• _TASK GOAL_
In the hydrochalarone passage below, return the portion from "Hydrochalarones: A Novel" up to and including "standard MRI techniques.", copied word for word.

• _PAGE EXTRACT_
══════

Published in final edited form as: J Med Chem. 2008 Jun 18;51(13):3681–3683. doi: 10.1021/jm800521j

Hydrochalarones: A Novel Endohedral Metallofullerene Platform for Enhancing Magnetic Resonance Imaging Contrast

Darren K MacFarland †,*, Kenneth L Walker , Robert P Lenk , Stephen R Wilson , Krishan Kumar , Christopher L Kepley , Joel R Garbow
PMCID: PMC2630425  NIHMSID: NIHMS87184  PMID: 18558670

Abstract

Targeted imaging requires contrast agents that remain in the vasculature for extended periods of time. A new contrast agent is described in which gadolinium is encapsulated within an extremely stable carbon sphere, thus allowing for safe extended residence. Water solubility and small particle size is achieved with novel fullerene chemistry, attaching multiple oligoethylene glycol groups through nitrogen chemistry. These new compounds can be used to visualize tissue architecture in vivo with standard MRI techniques.

══════

• _DATA FOR ANALYSIS_

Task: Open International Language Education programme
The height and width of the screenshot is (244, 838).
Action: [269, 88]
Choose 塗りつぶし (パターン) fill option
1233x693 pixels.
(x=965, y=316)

══════

• _SOLUTION TO THIS TASK_
Hydrochalarones: A Novel Endohedral Metallofullerene Platform for Enhancing Magnetic Resonance Imaging Contrast

Darren K MacFarland †,*, Kenneth L Walker , Robert P Lenk , Stephen R Wilson , Krishan Kumar , Christopher L Kepley , Joel R Garbow
PMCID: PMC2630425  NIHMSID: NIHMS87184  PMID: 18558670

Abstract

Targeted imaging requires contrast agents that remain in the vasculature for extended periods of time. A new contrast agent is described in which gadolinium is encapsulated within an extremely stable carbon sphere, thus allowing for safe extended residence. Water solubility and small particle size is achieved with novel fullerene chemistry, attaching multiple oligoethylene glycol groups through nitrogen chemistry. These new compounds can be used to visualize tissue architecture in vivo with standard MRI techniques.